If there’s anything fundamental to the meaning of marriage in Western society, it’s monogamy. In fact, monogamy may be the only thing that remains essential to most people’s idea of marriage. People no longer marry for economic, dynastic, or procreative reasons, as they did for millennia; they can’t be compelled to marry by law, religion, or custom; they don’t need to marry to have sex or cohabit or even produce and raise children. But throughout all of this staggering change, the requirement and expectation of monogamy as the emotional glue that keeps the whole structure of marriage from collapsing under its own weight has remained constant.

Given the almost universal public denunciation and disapproval of infidelity (which doesn’t exclude the barely hidden schadenfreude at the deliciously scandalous goings-on of celebrities, famous preachers, major political figures, sports heroes, or even your office coworker caught in flagrante), you’d think that infidelity must be quite rare. At least nice people don’t do it—we wouldn’t do it.

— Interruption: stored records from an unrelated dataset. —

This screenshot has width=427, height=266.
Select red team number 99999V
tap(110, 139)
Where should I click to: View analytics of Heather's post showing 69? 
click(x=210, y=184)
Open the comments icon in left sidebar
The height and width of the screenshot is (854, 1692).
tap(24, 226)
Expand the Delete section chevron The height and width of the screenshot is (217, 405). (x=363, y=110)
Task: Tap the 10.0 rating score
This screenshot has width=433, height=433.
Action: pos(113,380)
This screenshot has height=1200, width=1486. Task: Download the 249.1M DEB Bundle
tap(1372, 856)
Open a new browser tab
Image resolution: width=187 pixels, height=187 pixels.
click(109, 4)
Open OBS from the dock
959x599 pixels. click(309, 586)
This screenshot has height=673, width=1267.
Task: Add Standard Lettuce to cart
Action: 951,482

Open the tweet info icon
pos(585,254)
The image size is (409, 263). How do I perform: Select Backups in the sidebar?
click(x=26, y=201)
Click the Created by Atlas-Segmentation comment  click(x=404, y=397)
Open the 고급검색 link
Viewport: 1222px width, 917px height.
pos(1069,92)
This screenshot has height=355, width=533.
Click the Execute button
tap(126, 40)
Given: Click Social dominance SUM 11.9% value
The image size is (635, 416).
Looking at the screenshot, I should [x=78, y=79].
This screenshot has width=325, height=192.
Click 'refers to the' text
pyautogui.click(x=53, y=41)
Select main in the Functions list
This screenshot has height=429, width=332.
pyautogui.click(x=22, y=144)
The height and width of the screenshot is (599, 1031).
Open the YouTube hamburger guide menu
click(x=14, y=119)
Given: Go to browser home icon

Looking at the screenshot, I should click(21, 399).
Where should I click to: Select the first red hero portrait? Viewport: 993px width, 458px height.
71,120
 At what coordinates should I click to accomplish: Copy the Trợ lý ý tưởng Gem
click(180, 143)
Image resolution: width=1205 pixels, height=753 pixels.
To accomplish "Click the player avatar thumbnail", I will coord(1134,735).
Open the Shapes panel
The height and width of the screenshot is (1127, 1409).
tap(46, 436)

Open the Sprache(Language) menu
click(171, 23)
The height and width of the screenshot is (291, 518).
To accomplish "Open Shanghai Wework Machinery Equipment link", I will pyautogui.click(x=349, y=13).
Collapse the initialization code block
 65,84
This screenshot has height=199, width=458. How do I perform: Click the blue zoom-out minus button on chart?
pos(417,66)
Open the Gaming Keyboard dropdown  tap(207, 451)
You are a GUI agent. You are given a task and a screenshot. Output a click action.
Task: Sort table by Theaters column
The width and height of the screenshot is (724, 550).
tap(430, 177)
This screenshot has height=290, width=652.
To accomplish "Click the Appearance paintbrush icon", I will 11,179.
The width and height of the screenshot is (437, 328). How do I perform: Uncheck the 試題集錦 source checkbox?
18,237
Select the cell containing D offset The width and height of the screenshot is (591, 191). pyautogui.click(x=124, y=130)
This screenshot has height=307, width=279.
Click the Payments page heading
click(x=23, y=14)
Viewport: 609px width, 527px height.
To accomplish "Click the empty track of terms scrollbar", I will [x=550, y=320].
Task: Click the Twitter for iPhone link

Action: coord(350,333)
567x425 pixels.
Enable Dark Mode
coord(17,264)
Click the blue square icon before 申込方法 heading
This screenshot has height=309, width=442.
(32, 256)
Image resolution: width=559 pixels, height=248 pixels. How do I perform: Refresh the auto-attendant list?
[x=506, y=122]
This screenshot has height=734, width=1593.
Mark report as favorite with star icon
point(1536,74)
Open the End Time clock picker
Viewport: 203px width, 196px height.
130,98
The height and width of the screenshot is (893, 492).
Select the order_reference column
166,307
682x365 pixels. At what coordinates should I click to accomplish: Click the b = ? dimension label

Except that we would and we do—much more than most people seem to realize. As a culture committed, in theory, to monogamy, our actions tell a different story. It isn’t just that, as therapists, we need to understand that infidelity happens—we all know that already. What some of us may not realize is how often it happens. Research varies, but according to some surveys, such as those reported by Joan Atwood and Limor Schwartz in the 2002 Journal of Couple & Relationship Therapy, 55 percent of married women and 65 percent of married men report being unfaithful at some point in their marriage. Up to one-half of married women have at least one lover after they’re married and before the age of 40.